Savvy restaurateurs saw this coming and headed straight for simplicity. Move over, Extra Virgin Olive Oil (EVOO, north Naples), because just last week I had lunch at that trendy new Naples restaurant whose namesake menu item is a plate of salt.
Not Your Mother’s Salt
True, this is not your mother’s shaker of “When It Rains It Pours” Morton Salt. We’re talking hand-harvested artisan crystals from deep in the mountains of Austria and the Viking seacoast of Denmark. We’re talking coarse Celtic grey salts, dark-flavored oak-smoked salts, and millennia-old jewel-pink crystals from a remote Himalayan mountainside. Picture these sparkling pretties served at Sea Salt (Old Naples) on a bistro plate accompanied by designer olive oils and crusty bread for dipping. But still. It’s a plate of salt. Who knew?
The point is, it’s not socially correct right now to spend $1,500 on a tin of the world’s most extravagant caviar. But for a special occasion, and all the attendant bragging rights, just about anybody can squeeze out $15 for a pound of the world’s most extravagant salt.
The Wolf at the Door
The other good news (or bad news, depending on your perspective) is this new national obsession with accountability. It seems nobody’s immune, even storybook characters, and it has found its way to our sacred shores. First there was Wicked, the Untold Story of the Witches of Oz (Barbara B. Mann Performing Arts Hall, Fort Myers), in which we found out that the Good Witch had some serious character flaws and the Wicked Witch—despite the unfortunate greenness of her face—wasn’t an evil person after all. Now comes Naples Players’ courtroom drama, The True Story of the Three Little Pigs. This time the wolf gets to tell his side of the story. What actually happened that day? Was the wolf really that big or that bad? Did he huff? Did he, in fact, puff? We get to judge for ourselves in the not-for-kids-only production in the Tobye Studio at Sugden Community Theatre May 22 through June 20.
It’s a Jungle Out There
As my heroine, alice (of Wonderland), observed, things just get curiouser and curiouser. If you don’t believe it, show up at The Dock at Crayton Cove (Naples City Dock) on Saturday, May 9 for the Great Dock Canoe Race. All normalcy will be suspended and many self-respecting canoes, not to mention some of Naples’ most dignified movers and shakers, will endure extreme indignities in a most unusual day-long series of races.

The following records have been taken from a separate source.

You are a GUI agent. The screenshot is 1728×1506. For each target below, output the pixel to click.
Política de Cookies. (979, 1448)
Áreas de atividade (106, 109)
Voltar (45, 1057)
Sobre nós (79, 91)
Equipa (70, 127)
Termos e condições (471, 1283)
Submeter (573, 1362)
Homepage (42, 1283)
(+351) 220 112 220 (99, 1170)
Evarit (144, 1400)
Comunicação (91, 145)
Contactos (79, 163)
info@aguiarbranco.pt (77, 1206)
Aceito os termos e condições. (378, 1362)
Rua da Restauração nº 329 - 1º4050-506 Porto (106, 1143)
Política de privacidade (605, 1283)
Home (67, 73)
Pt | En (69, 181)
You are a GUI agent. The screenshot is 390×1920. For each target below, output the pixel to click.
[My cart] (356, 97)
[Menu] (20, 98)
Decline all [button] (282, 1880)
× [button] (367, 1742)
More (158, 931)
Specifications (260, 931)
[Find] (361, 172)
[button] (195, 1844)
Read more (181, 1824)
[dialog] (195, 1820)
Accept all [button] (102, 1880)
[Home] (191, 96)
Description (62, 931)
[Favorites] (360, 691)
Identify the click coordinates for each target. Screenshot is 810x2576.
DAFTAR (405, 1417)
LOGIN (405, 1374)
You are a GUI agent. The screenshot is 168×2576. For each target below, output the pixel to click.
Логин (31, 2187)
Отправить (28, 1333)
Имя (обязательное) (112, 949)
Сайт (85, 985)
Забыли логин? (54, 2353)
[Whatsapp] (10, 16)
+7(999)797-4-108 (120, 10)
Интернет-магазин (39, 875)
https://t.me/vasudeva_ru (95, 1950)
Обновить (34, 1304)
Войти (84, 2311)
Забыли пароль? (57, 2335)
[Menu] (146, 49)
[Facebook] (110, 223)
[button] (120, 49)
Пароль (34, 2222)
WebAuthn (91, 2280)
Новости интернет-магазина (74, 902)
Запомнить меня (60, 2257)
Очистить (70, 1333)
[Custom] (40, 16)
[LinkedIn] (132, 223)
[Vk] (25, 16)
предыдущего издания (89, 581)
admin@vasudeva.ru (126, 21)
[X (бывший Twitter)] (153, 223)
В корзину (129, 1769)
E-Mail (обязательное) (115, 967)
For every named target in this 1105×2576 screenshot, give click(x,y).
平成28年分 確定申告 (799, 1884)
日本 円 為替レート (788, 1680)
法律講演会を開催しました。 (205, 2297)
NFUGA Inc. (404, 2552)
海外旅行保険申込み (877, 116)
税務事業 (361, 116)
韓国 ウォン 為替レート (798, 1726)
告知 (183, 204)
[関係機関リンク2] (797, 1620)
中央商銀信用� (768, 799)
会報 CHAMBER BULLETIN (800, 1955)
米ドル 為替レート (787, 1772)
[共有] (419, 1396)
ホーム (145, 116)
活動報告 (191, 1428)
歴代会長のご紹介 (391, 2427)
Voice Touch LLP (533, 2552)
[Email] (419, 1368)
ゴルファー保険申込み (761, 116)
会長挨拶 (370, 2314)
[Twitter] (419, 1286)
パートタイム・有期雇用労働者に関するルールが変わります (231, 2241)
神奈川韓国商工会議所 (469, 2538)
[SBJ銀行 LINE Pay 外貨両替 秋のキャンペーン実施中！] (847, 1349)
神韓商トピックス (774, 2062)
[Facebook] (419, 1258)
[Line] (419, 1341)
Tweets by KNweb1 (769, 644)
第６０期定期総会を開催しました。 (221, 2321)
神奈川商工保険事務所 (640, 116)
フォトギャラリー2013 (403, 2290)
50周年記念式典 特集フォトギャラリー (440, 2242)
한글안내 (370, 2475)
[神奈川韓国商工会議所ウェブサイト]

This iconic event, now in its 33rd year, dates back to prehistoric times. That is, before Interstate 75 found its way to Naples; before our wine festivals and five-star hotels, when anything that might have existed east of Airport-Pulling Road was “out in the country.” Beyond the event’s basic requirement—that one must begin with a normal recreational canoe and traditional paddles—pretty much anything goes. Some canoes whistle and belch colorful smoke; others are disguised as castles and trains and Viking ships. Nobody would blink at a canoe disguised as a pizza, operated by a pepperoni and a mushroom, inspired by last year’s tasty-looking banana split.
With this year’s theme, “It’s a Jungle Out There,” who would be surprised to see a sinking canoe full of hedge fund managers? On a more optimistic note, it’s sure to bring out some three-toed sloths and more than a few Tarzans. Maybe Humphrey Bogart and Katharine Hepburn will show up in the African Queen. And Dr. Livingstone, I presume.
We’re a hardy lot, here on the Gulfshore. When we’re feeling the pinch these days, we can take it with a few grains of gourmet salt. We can return to our childhood innocence with a new view of our favorite storybook characters. We can get silly and paddle our Land Rovers on Naples Bay.
Thanks to creative marketers, a positive outlook and a great sense of humor, we’re going to get through this just fine. The best news is the sunshine, the beach, the Gulf and the bays are free. Let’s celebrate the simple pleasures, and savor every moment.